Once you have pasted the data in, there is no need to edit the RAWSTATS or CALCULATIONS worksheets — doing so may screw the rest of the Workbook up.

Step 7. Become familiar with the AWstats-Analysis Workbook. Within the the FILTER ANALYSIS worksheet there are 5 columns to sort by: IP, P/H Ratio, BandWidth (MB), WHOIS, and FLAG for Ban. The IP refers to the origin of the network activity sent to your webserver, the Bandwidth is the amount of activity in MB, and the WHOIS entry for each IP takes you to the domaintools.com lookup page for that IP.

The P/H Ratio is the ratio computed between the number of pages (the HTML files on a website) loaded to the number hits. Hits include all the images and other files requested as a result of loading a “Page” (like js,css… files). A ratio of 1 would indicate that the number of pages loaded and the number of hits are equal while a ratio of 0.2 would indicate that for every page loaded many other files are served up as well.

The last column, FLAG for Ban, is used to create htaccess rules to ban that IP from ever receiving data from your website again. If a 1 is placed in the row corresponding to any given IP, the appropriate htaccess rule is generated in the SUMMARY STATS & RULES worksheet. Also on the SUMMARY STATS & RULES worksheet you will find the top 25 Bandwidth hogs (and a corresponding link to the whois page of each).

Bandwidth FilterStep 8. Find and identify potential splogs and spams based on Bandwidth and the P/H ratio. Now its time to get to work. Go to the FILTER ANALYSIS worksheet and select the arrow pull down just above the BandWidth column. Select Custom…, and in the menu box that opens select ‘is greater than’ and in the adjacent box type ‘10′ (or a value that you think best captures the top bandwidth users). Click OK and the entire table will now only show IP’s whose network traffic is greather than 10 MB. Also notice that the arrow pull down has been shaded blue to indicate that the data in that column is being filtered.

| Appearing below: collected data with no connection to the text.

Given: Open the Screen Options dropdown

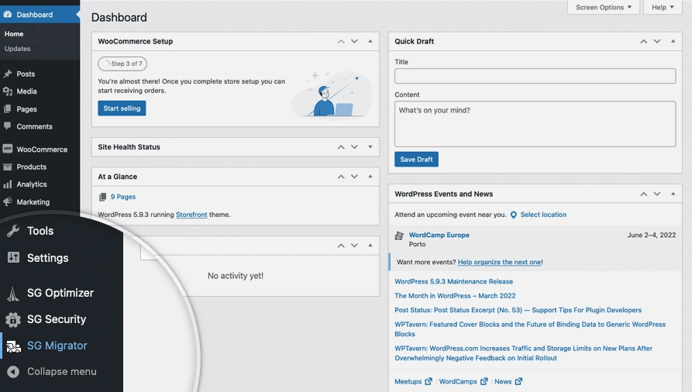Looking at the screenshot, I should [x=604, y=8].
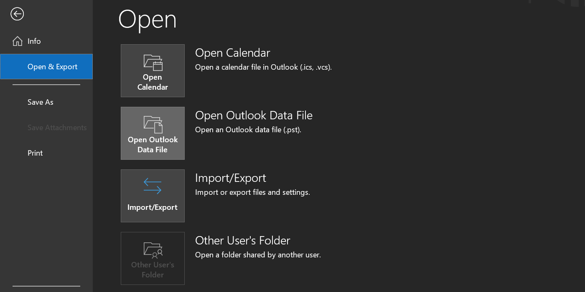Click the Open Calendar folder icon
Image resolution: width=585 pixels, height=292 pixels.
(x=153, y=63)
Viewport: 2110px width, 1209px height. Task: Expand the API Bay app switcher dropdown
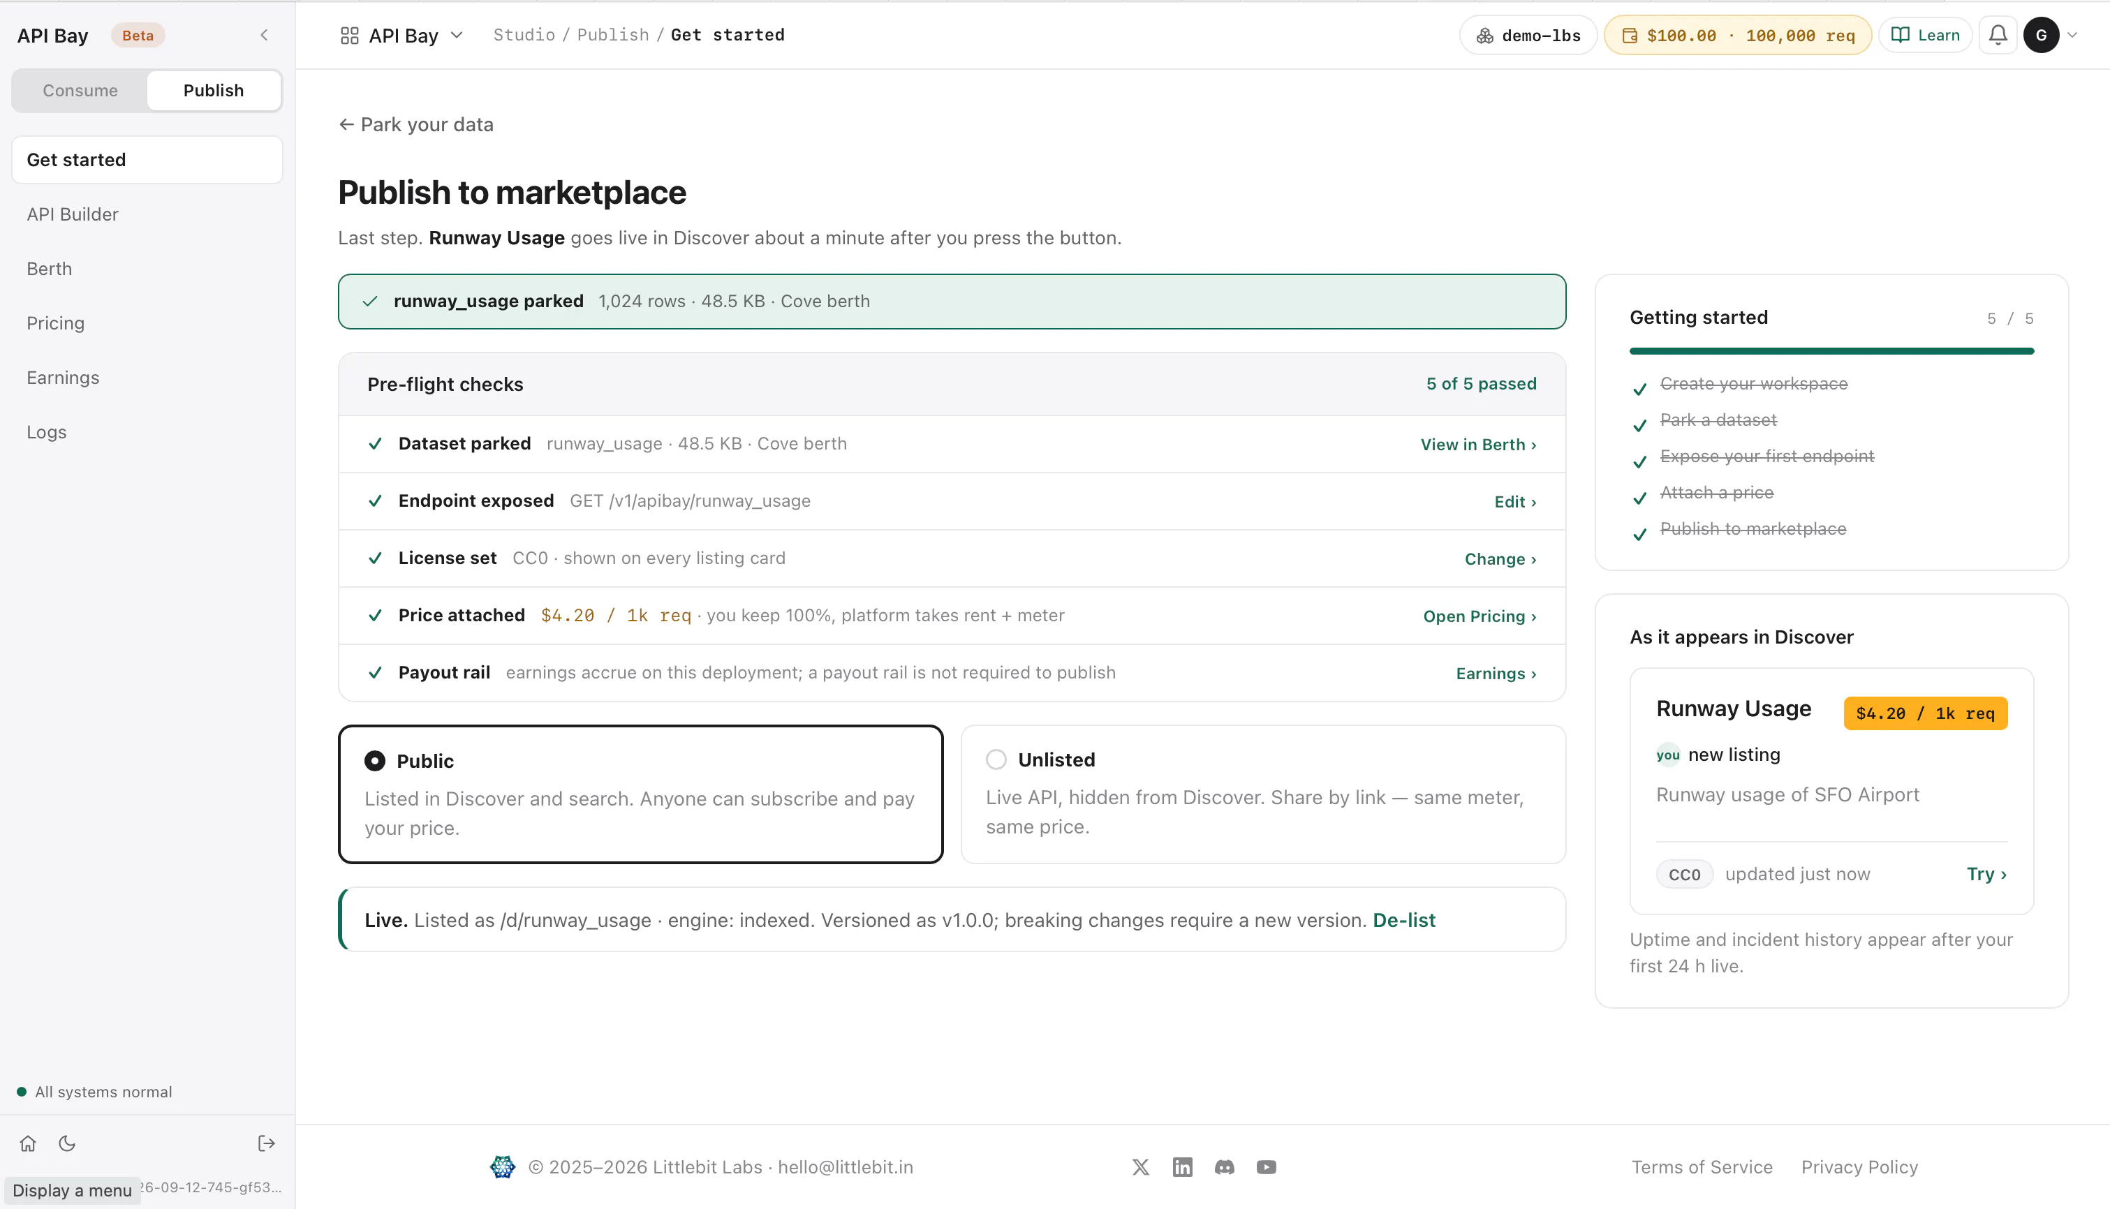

The P/H ratio that corresponds to my browsing habits on my site is 0.61. Since I am the administrator, I don’t stop to look at the pictures too often and spend more time browsing around in the WordPress admin. I can safely assume that a normal Internet visitor browsing my site would have a ratio equal or lower to this. Therefore, if I filter the data by the P/H Ratio at a value equal or greater than 0.7, I can also assume that the remaining unfiltered rows of data represent spolgs, spammers, or bots.

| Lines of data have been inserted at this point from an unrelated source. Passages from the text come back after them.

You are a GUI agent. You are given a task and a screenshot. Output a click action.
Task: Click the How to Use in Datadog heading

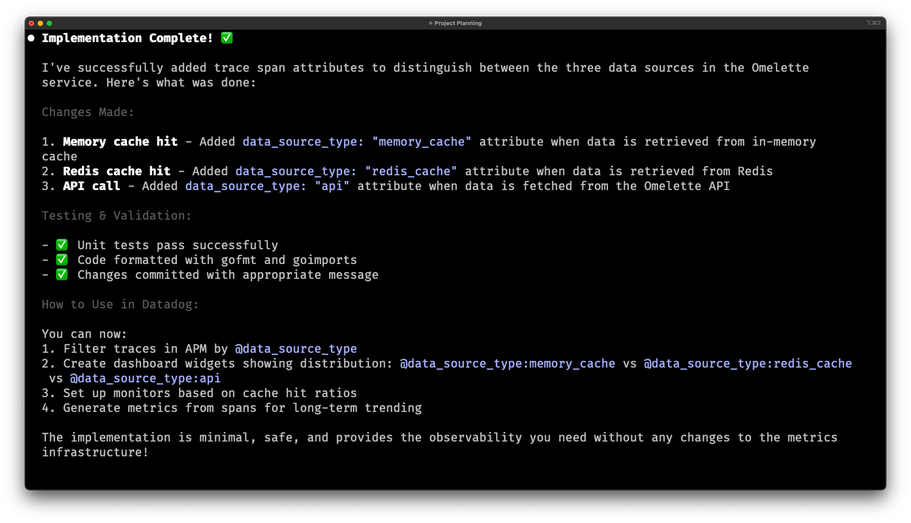pos(120,304)
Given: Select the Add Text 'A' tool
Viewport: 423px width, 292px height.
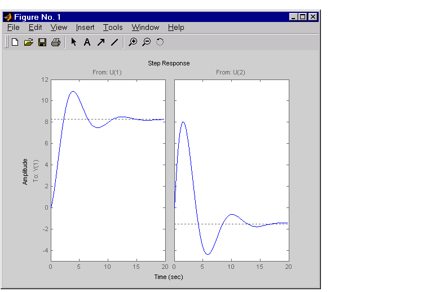Looking at the screenshot, I should tap(87, 42).
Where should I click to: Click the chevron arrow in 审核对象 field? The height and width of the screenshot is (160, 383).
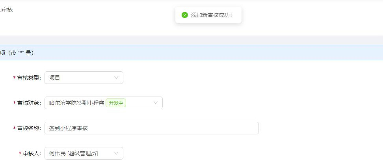click(156, 103)
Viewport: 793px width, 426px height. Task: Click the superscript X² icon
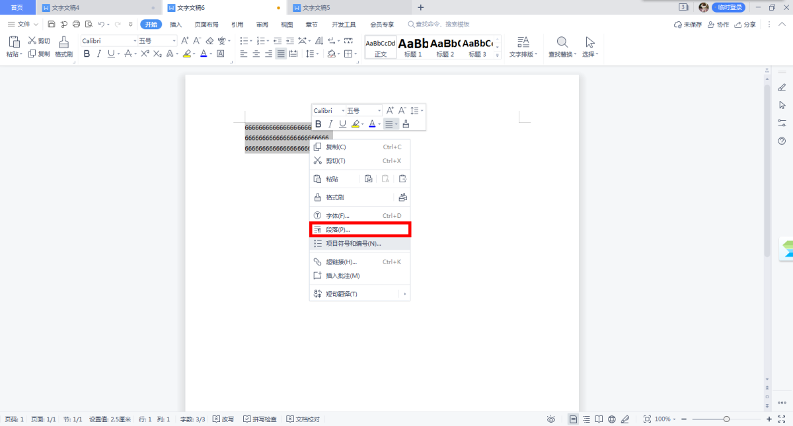[x=145, y=54]
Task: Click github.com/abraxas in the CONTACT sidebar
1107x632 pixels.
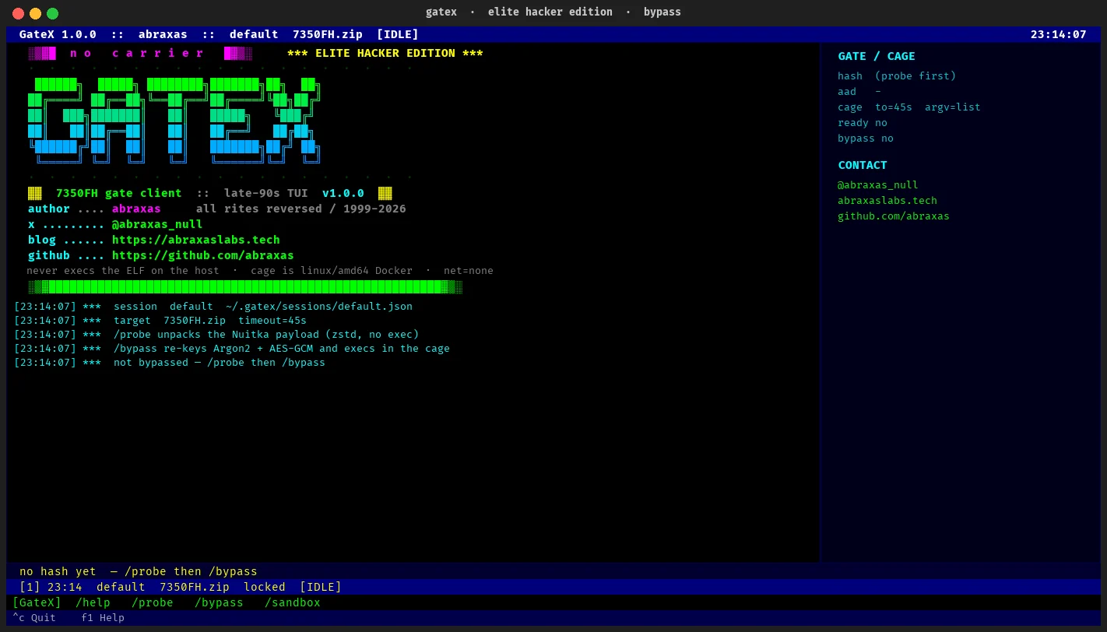Action: [894, 216]
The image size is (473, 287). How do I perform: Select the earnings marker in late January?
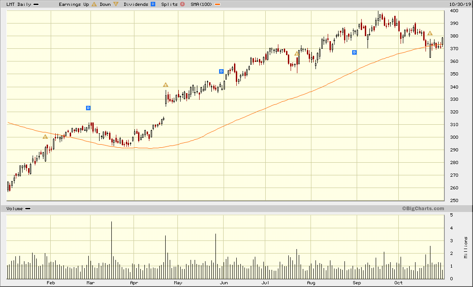coord(45,136)
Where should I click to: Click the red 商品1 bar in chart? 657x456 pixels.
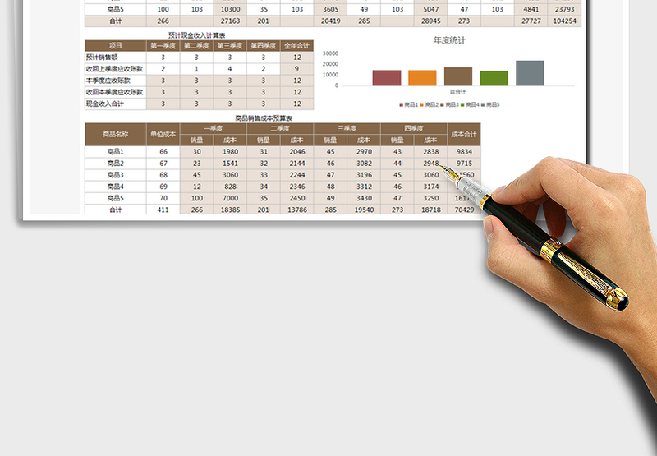(386, 77)
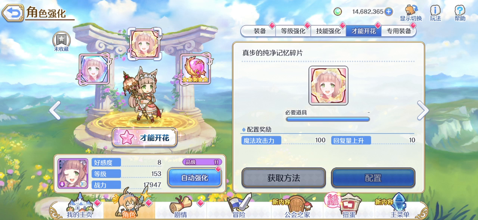Switch to the 技能强化 tab

click(x=328, y=31)
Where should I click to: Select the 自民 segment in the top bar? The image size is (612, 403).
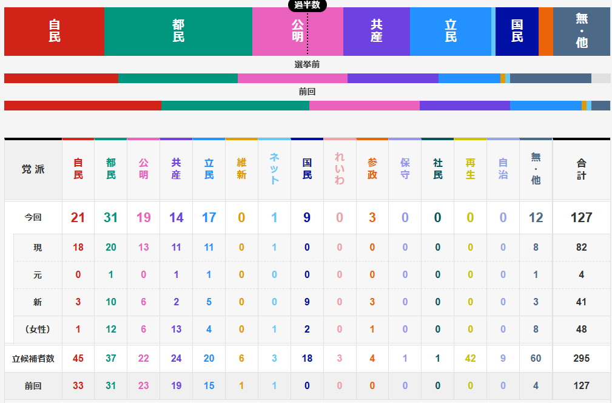click(x=53, y=32)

Step 9. Seperate the friendlies from the unknown. This step deserves to be flushed out further in it’s own post. Take what follows as a rough guideline. At this point, the data has been filtered twice, once to include only IP’s that have used more than 10 MB, and another for IP’s whose P/H ratio is greater than 0.7. On this list will probably be IP’s corresponding to major search engines like Google. Use the whois link to try and determine what company or organization is attached to each IP.

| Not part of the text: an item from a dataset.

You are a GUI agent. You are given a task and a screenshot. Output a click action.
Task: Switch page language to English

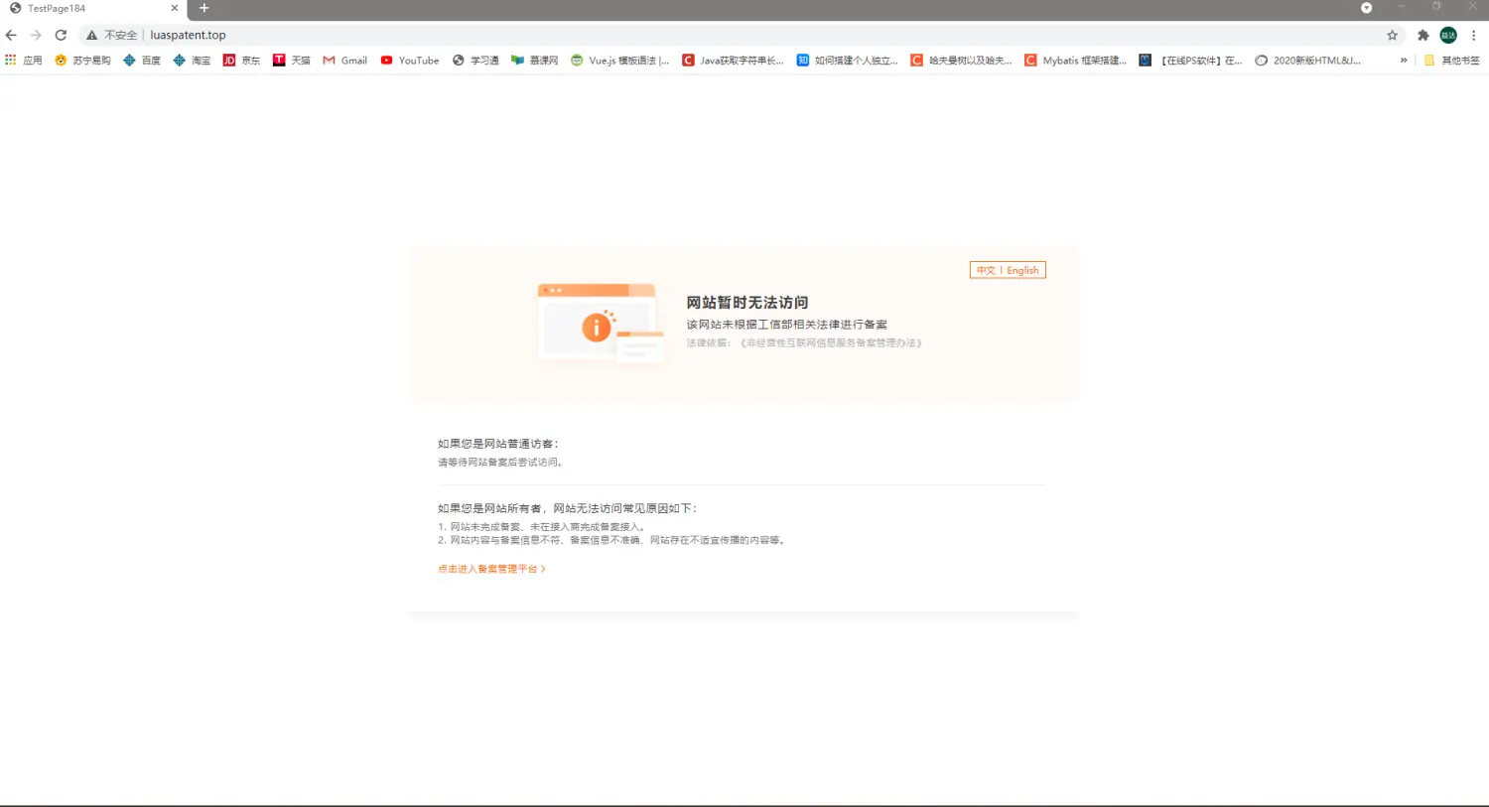(1022, 270)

A splogger or spammer will have a very high P/H ratio because they simply grab one of two files: if they are a splogger than they will probably just download your RSS feed file. If a spammer, they will only contact your comments script.

Both are no good. Flag entries you feel confident about being bad for your webserver as ‘1′ in the Flag for Ban column.

I’ll have more on sifting through the data to determine who is doing what in part 2

Step 10. Ban the bad splogs, bots, and spammers. Once you’ve identified a few candidates for permanent ban from your webserver, go to the SUMMARY STATS & RULES Worksheet. Scroll down past the top 25 bandwidth hogs and you’ll find a set of htaccess rules generated to match the sites you selected in the other worksheet to ban. To implement these rules you’ll need to download your current .htaccess file from your webserver and append the new entries to it. If you don’t have an htaccess file you can create your own by copying the rules and pasting them into a blank textfile. Save the textfile as htaccess.txt, upload it to the server, and rename it on the server as .htaccess. [If your host uses something other than apache, you're on your own.]

Got ideas to make this better? Please share! Leave a comment or contact me.

This post has 9 comments.

  1. [...] How To: Check Your Logs for Spammers and Splogs using AWstats and Excel (Part 1) (tags: blog reference tutorials howto) Veröffentlicht von Dominic Abgelegt unter Linksammlung [...]

  2. Surfer
    31 Oct 06
    12:58 pm

    Hey

    Just pop up for saying its helpful as i was looking how to take em to excel and i didnt think to paste them to word pad first grrr.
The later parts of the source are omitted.